Luego vienen un par de firmas ilegibles correspondientes al Director provincial de Educación Primaria y al Supervisor escolar, y después las firmas de don Lizanías Camacho, Presidente de la Junta de Educación, de la niña Delia Tapia, Directora de la Escuela y del maestro Jorge Mario Artavia.

Como comprenderán, al leer esto los recuerdos se me agolpan en la memoria, la nostalgia invade mi corazón y la gratitud aflora en mi mente para todas las personas que entonces constituían mi mundo, un mundo de limitaciones materiales pero de un enorme gozo espiritual, producto de la convivencia familiar, escolar y comunal.
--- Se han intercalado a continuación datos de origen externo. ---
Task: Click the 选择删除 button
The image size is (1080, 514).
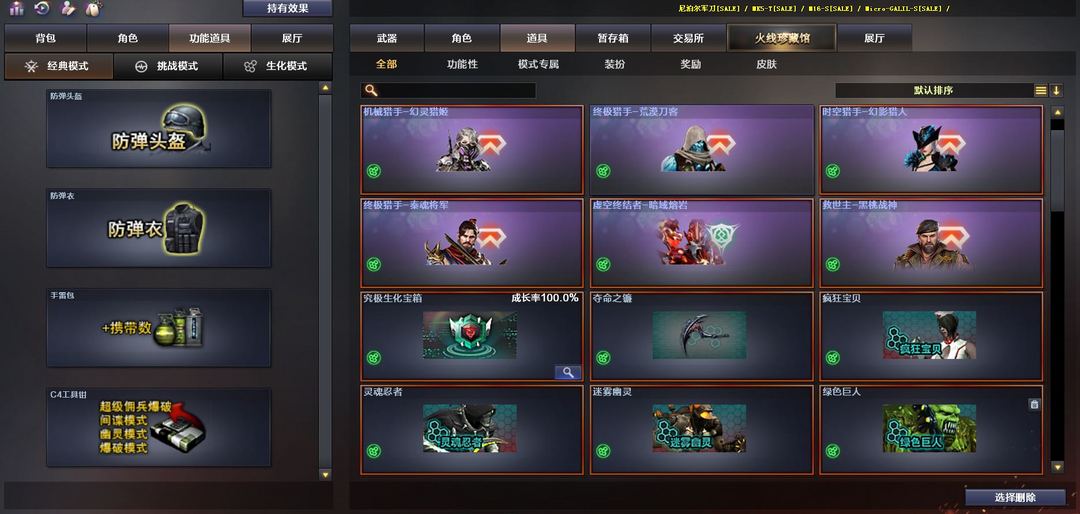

La nuestra era una escuela que funcionaba en un edificio viejo de paredes y pisos de madera, con patios a su alrededor, uno de ellos, el más grande, servía de plaza y al fondo estaban los interiores con excusados de hueco, uno para los varones y otro para las mujeres. Y ahora pienso en que probablemente en un segundo momento habían hecho un agregado al edificio, porque recuerdo una parte con piso de mosaico de colores rojo y amarillo.

Dos enormes palmeras reales eran los permanentes vigías del área escolar y con ellos bastaba y sobraba para nuestra seguridad.

La plaza, un polvazal en verano y un barreal en invierno, estaba cruzada a lo largo por la acera que conducía a los interiores, y allí quedó empeñada más de una uña debido a la impericia o el ímpetu de los jugadores al tratar de patear la pequeña bola de tenis que era con lo que casi siempre nos bajábamos la fiebre en los recreos, aunque a veces la bola era una naranja sazona. A sus dos costados la plaza estaba flanqueada por hileras de piñuela, una planta de hojas largas y delgadas con sus bordes cubiertos de espinas como garfios. Como la cancha no tenía otro límite que esas piñuelas, de allí salíamos no pocas veces quitándonos las espinas y lloriqueando. Recuerdo una vez en especial, en que jugábamos chiquillos y chiquillas juntos y una de las compañeras, una mamulona mucho más grande que yo, me pegó un trabonazo y me hizo consumido en las piñuelas; de allí salí como un Cristo.

Mucho más tengo que escribir de mi escuela, de mis maestras, de mis compañeras y compañeros, del recorrido hacia la escuela y sobre todo de las huellas que dejaron en mí aquellos años y aquellas personas. Por hoy solo quisiera terminar insistiendo ante los padres de familia y los educadores, en estos días de graduaciones, que enseñen a los niños a valorar la educación, más allá, mucho más allá de las vanas apariencias que muchas y variadas fuerzas buscan imponer como si fuera lo más importante.